SWRM: Similarity Window Reweighting and Margins for Long-Tailed RecognitionDownload PDF

22 Sept 2022 (modified: 13 Feb 2023)ICLR 2023 Conference Withdrawn SubmissionReaders: Everyone
Keywords: Long-tailed recognition, class re-balancing, reweighting, logit adjustment
Abstract: Real-world data usually obeys a long-tailed distribution. Many previous works merely focus on the superficial phenomenon that tail classes lack samples in long-tailed datasets, yet they do not conduct in-depth analysis on the datasets and the model prediction results. In this paper, we experimentally find that due to the easily confusing visual features between head- and tail classes, the cross-entropy model is prone to misclassify tailed samples as head classes with high appearance similarity. We propose a Similarity Window Reweighting and Margins (SWRM) algorithm to tackle this problem. Specifically, we pretrain a cross-entropy model to model category similarity, then a sliding window is adopted upon the modeling result to constrain the impact of similarity.
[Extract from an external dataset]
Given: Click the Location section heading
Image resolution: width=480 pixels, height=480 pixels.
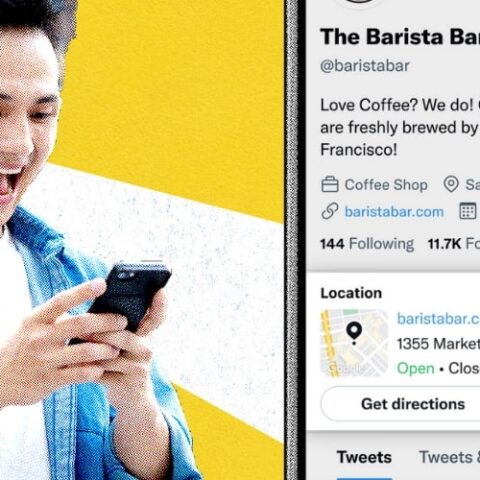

We design weights for different classes with the help of similarity window, which is named Similarity Window Reweighting (SWR). Besides, different margins computed inside the similarity window will be assigned to different classes, this is called Similarity Window Margin (SWM). In a nutshell, SWR considers the category frequency difference and the category similarity impact simultaneously, so that the weight coefficients computed by SWR are more reasonable. SWM prompts the model to learn fine-grained features and is conducive to the model's discriminative ability. Therefore, our methods alleviate the issue of misclassification effectively. In order to enhance the robustness and generalization of the model, we introduce a learnable similarity vector and further propose a Dynamic Similarity Window Reweighting and Margins (DySWRM) algorithm, which spends less computation cost compared with SWRM. Extensive experiments verify our proposed approaches effectiveness and superiority over SOTA reweighting and logit adjustment methods.